* Quoted text *
Bob recently announced his retirement from the industry. But before we let him move on to the next chapter in his life, we asked him to spend some time sharing his perspectives on leadership, lessons learned, and all things asset protection.

Jacque Brittain: What are the changes to the industry during your tenure that you feel have had the greatest impact on the way the profession operates and is perceived?

Bob Oberosler: When you look at the hastened pace and volume of information that we must deal with on a regular and consistent basis, the “things that never happen” keep happening—and LP always seems to be in the inner circle of how to respond. The willingness to embrace innovation and creativity, coupled with the networking that takes place across the industry, can make a tremendous difference. These are the kinds of things that have the greatest impact on our success and the way we are perceived.

Jacque: Who or what has had the greatest impact on the way you lead?

Bob: I believe that all the people I have worked for, worked with, or have managed over my career have inspired the way I try to lead. I can look back at a long list of great leaders I have known and worked with and attribute some quality or trait I incorporated into my own personal leadership style. As I reflect on all those influences, I cherry-picked the leadership attributes, mannerisms, and language that worked for me and made them my own. In the same respect, I also paid attention to the things I liked least about bad leaders to provide perspective on what not to do. Up until a month before I retired, I was still trying to be a better leader every day and be the best boss I could be. There were times when I didn’t always feel that I was the best boss I could be, but I was always willing to learn, recognize my opportunities, and work to get better.

To be honest, I really didn’t understand how important leadership was until my second VP position. How we lead, and the approach we take to leadership, is everything. Once I learned this lesson, I started reading leadership books, listening to leadership cassette tapes (yep, I am that old), and reading the business section every day.

Jacque: Let’s talk about innovation as a general principle. How have you supported this and why do you think it’s so important?

Bob: The challenges that asset protection faces on an ongoing basis are continually escalating and evolving, and innovation is a way to meet these challenges. When we are lucky enough, we achieve results and get ahead of the curve. Every asset protection leader should be dedicating 10 percent of their time to innovation, learning, creating, and networking. We must be willing to get involved and stretch the way we see things. Organizations like the LPRC, LP Magazine, the Loss Prevention Foundation, and RILA are extremely valuable to this endeavor.

When there is no current solution, you must be willing to look for ways to create one, leveraging your influence with vendors that truly know how to listen and will spend time and resources to come up with the answers we are looking for. Also, we must be willing to look outside our own box and comfort zone. For example, our European friends often seem to be ahead of the curve when it comes to innovative shrink reduction and sales-enhancing solutions. Taking a look at the way they do things and applying those concepts to the way we do things here will benefit us all in the long run.

Jacque: In past conversations you’ve discussed the importance of “getting people on board by making them part of the success.” What do you mean by that and how do you recommend we go about it?

* Dataset extract *
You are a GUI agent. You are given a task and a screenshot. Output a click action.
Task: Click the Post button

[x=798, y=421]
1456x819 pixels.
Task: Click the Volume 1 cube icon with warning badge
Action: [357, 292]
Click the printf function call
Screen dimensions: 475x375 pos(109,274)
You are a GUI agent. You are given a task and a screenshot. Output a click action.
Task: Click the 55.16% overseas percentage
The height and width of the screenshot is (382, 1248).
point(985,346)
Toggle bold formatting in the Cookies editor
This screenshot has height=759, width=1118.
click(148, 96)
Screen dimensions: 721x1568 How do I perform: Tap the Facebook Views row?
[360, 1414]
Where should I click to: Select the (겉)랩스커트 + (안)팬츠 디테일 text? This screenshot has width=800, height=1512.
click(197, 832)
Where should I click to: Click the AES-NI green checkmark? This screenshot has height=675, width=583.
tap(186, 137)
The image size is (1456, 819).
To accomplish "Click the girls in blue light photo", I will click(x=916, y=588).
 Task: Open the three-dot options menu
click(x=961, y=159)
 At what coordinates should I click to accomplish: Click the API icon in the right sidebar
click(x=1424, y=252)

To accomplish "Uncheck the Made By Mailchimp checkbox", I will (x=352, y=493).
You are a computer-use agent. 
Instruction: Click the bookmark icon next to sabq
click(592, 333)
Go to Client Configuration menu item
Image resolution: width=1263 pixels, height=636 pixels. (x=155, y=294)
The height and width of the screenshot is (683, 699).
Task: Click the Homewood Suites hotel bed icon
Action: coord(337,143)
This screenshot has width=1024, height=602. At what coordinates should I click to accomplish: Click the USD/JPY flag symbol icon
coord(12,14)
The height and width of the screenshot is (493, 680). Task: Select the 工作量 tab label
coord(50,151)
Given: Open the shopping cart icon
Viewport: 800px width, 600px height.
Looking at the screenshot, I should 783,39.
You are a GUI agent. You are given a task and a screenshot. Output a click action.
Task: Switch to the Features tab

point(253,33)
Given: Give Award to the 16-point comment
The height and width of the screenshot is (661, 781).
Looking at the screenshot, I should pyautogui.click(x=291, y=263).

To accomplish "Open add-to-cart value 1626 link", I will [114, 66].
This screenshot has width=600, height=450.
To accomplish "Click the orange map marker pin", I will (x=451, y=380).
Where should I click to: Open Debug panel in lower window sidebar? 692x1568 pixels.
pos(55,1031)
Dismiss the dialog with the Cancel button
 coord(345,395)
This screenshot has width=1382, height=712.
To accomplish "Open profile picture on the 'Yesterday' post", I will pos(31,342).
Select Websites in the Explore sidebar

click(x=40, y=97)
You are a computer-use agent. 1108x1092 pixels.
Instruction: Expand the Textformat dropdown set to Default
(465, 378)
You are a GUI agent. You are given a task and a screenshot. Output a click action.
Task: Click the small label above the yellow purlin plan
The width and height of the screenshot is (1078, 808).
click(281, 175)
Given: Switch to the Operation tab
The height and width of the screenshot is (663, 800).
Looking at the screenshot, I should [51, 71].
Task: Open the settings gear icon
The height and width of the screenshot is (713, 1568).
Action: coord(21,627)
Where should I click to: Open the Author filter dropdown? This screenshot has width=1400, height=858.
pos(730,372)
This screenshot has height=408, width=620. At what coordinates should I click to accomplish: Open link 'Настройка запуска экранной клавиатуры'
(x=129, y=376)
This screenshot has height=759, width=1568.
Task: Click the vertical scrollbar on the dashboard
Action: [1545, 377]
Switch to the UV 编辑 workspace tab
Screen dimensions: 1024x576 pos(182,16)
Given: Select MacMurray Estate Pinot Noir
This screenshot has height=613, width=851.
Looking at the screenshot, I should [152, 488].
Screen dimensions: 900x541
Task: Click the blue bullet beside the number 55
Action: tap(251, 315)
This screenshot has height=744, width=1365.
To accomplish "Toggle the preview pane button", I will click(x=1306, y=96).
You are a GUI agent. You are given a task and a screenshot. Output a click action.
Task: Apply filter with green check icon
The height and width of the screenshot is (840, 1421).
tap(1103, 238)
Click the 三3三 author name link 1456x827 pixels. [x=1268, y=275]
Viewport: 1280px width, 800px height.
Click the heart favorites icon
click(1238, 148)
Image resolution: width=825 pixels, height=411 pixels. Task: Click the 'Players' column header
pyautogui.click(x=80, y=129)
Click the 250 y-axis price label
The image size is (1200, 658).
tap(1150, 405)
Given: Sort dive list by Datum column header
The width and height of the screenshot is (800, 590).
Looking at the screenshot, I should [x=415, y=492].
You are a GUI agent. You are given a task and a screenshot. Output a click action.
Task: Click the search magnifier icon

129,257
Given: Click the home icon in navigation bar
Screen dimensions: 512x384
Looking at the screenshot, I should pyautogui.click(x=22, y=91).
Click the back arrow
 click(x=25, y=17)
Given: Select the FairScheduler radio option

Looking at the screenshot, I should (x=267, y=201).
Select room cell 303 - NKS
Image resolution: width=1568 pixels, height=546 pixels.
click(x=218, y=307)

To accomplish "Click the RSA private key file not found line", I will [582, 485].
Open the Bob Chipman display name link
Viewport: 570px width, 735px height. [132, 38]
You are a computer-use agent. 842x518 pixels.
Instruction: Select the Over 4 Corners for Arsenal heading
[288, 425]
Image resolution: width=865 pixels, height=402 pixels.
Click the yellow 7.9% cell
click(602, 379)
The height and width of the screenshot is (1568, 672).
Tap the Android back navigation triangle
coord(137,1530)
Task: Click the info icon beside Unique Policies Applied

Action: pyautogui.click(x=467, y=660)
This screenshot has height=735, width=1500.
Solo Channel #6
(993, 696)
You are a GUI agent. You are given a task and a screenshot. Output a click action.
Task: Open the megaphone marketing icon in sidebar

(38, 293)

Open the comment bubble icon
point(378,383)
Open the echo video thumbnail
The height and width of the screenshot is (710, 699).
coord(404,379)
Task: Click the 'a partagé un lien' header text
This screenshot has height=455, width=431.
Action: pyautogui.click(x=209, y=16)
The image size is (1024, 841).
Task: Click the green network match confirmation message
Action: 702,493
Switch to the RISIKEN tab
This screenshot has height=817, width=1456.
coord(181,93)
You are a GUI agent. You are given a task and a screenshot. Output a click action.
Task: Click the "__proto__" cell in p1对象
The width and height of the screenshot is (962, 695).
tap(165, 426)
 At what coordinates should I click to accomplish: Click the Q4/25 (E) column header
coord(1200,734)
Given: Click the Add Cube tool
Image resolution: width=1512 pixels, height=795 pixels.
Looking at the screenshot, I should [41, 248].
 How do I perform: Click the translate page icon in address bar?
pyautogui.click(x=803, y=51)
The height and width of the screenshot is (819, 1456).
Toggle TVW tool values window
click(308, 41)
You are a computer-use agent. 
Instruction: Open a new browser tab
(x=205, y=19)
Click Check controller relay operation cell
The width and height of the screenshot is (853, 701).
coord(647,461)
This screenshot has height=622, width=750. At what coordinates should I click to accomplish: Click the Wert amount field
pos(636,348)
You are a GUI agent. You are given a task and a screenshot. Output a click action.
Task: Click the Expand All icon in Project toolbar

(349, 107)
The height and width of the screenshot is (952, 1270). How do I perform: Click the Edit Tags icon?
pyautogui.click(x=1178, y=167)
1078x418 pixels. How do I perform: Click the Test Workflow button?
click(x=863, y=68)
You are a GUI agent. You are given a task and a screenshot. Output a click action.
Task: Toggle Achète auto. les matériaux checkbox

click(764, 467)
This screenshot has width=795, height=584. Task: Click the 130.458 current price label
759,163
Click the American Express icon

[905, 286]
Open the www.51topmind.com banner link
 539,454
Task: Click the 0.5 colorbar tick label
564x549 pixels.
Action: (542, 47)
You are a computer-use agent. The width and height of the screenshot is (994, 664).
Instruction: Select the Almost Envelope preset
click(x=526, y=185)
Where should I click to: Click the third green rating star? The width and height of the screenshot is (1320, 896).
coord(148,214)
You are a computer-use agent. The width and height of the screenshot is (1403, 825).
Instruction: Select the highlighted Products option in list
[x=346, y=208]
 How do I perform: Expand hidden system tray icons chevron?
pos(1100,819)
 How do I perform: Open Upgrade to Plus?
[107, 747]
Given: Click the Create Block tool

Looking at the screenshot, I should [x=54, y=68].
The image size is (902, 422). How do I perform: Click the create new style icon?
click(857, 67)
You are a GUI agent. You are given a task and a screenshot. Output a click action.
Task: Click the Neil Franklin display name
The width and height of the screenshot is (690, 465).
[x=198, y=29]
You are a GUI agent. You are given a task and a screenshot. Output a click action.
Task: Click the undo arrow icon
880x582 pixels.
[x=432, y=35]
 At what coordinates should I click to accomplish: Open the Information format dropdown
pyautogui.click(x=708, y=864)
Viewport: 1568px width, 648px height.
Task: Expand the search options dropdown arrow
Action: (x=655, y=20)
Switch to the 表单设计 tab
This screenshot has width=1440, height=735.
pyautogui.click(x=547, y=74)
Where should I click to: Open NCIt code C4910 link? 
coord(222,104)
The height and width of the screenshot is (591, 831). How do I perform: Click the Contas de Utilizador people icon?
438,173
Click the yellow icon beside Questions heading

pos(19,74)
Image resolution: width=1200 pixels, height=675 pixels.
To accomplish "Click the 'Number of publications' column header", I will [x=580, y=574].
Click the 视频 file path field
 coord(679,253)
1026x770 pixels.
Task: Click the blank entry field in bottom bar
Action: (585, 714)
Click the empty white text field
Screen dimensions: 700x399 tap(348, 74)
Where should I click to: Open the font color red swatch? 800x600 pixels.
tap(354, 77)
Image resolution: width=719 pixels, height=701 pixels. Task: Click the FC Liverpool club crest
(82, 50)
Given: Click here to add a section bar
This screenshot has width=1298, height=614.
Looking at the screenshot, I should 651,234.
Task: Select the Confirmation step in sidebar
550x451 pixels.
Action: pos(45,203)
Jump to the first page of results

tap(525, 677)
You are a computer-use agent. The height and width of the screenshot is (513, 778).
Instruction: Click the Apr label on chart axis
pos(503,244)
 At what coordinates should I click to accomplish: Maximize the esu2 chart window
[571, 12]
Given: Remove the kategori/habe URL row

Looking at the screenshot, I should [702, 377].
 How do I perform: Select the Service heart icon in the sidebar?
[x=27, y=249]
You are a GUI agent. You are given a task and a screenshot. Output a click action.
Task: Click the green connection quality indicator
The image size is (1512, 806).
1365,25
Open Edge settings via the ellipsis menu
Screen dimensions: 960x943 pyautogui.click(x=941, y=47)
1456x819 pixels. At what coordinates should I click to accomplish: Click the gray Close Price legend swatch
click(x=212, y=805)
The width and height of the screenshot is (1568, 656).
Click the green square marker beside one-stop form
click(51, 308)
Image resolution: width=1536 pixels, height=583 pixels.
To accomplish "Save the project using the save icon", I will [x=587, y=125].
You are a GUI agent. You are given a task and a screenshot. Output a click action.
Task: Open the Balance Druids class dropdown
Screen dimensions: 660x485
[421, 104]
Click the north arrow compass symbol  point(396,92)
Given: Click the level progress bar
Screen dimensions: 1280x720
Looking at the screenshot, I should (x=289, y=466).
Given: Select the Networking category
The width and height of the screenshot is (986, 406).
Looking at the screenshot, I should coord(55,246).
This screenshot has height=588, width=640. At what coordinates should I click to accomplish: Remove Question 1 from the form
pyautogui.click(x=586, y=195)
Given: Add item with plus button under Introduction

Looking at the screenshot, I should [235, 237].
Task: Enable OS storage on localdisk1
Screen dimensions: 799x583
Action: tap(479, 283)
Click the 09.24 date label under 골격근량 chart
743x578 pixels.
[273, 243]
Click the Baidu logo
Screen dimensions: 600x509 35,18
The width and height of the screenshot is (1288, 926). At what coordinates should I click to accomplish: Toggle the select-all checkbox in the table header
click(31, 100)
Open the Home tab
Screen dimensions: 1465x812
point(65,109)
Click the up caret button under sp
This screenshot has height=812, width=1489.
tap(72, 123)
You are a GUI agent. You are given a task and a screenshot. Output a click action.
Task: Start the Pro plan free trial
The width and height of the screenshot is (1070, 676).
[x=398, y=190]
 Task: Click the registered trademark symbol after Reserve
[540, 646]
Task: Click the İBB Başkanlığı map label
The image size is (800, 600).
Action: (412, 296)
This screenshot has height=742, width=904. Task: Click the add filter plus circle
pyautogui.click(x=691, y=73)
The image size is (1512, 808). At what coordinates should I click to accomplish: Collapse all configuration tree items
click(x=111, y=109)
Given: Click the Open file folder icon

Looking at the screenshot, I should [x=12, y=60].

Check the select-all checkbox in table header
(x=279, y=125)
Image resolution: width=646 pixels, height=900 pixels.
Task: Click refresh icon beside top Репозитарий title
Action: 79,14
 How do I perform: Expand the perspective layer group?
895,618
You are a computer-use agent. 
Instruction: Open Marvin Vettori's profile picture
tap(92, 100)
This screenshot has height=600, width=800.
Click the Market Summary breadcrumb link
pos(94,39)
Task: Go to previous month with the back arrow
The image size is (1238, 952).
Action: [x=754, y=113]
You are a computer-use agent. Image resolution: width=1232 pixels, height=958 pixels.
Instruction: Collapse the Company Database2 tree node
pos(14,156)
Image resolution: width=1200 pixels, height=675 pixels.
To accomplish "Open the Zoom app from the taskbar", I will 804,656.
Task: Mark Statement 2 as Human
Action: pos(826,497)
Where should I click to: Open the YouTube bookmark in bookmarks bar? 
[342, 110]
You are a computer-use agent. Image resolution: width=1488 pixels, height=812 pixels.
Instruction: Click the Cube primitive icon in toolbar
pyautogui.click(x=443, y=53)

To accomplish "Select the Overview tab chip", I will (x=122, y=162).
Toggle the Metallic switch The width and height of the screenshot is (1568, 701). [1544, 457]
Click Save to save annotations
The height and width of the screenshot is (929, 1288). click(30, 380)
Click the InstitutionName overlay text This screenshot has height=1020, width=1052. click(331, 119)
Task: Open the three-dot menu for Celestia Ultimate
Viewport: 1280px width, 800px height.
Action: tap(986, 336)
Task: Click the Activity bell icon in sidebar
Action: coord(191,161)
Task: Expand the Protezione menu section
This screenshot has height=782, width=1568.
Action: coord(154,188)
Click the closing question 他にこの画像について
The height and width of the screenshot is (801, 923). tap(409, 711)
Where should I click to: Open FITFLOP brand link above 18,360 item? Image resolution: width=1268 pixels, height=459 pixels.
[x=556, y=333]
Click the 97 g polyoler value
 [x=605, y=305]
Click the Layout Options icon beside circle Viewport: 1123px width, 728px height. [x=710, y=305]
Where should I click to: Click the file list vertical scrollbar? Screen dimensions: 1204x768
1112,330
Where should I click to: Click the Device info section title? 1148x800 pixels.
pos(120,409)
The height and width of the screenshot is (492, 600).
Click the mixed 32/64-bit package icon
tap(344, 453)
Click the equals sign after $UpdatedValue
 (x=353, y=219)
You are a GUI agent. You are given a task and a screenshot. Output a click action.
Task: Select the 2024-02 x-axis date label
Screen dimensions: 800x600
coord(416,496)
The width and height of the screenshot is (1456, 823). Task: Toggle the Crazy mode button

* Tasks for this exercise *
1. According to the interview, what share of their time should every asset protection leader devote to innovation, learning, creating, and networking?
2. Write out the lines of the listing exactly, from the line with "Task: Click the İBB Başkanlığı map label" up to and including the line with "click(x=111, y=109)".

* Solutions for each task *
1. 10 percent

2.
Task: Click the İBB Başkanlığı map label
The image size is (800, 600).
Action: (412, 296)
This screenshot has height=742, width=904. Task: Click the add filter plus circle
pyautogui.click(x=691, y=73)
The image size is (1512, 808). At what coordinates should I click to accomplish: Collapse all configuration tree items
click(x=111, y=109)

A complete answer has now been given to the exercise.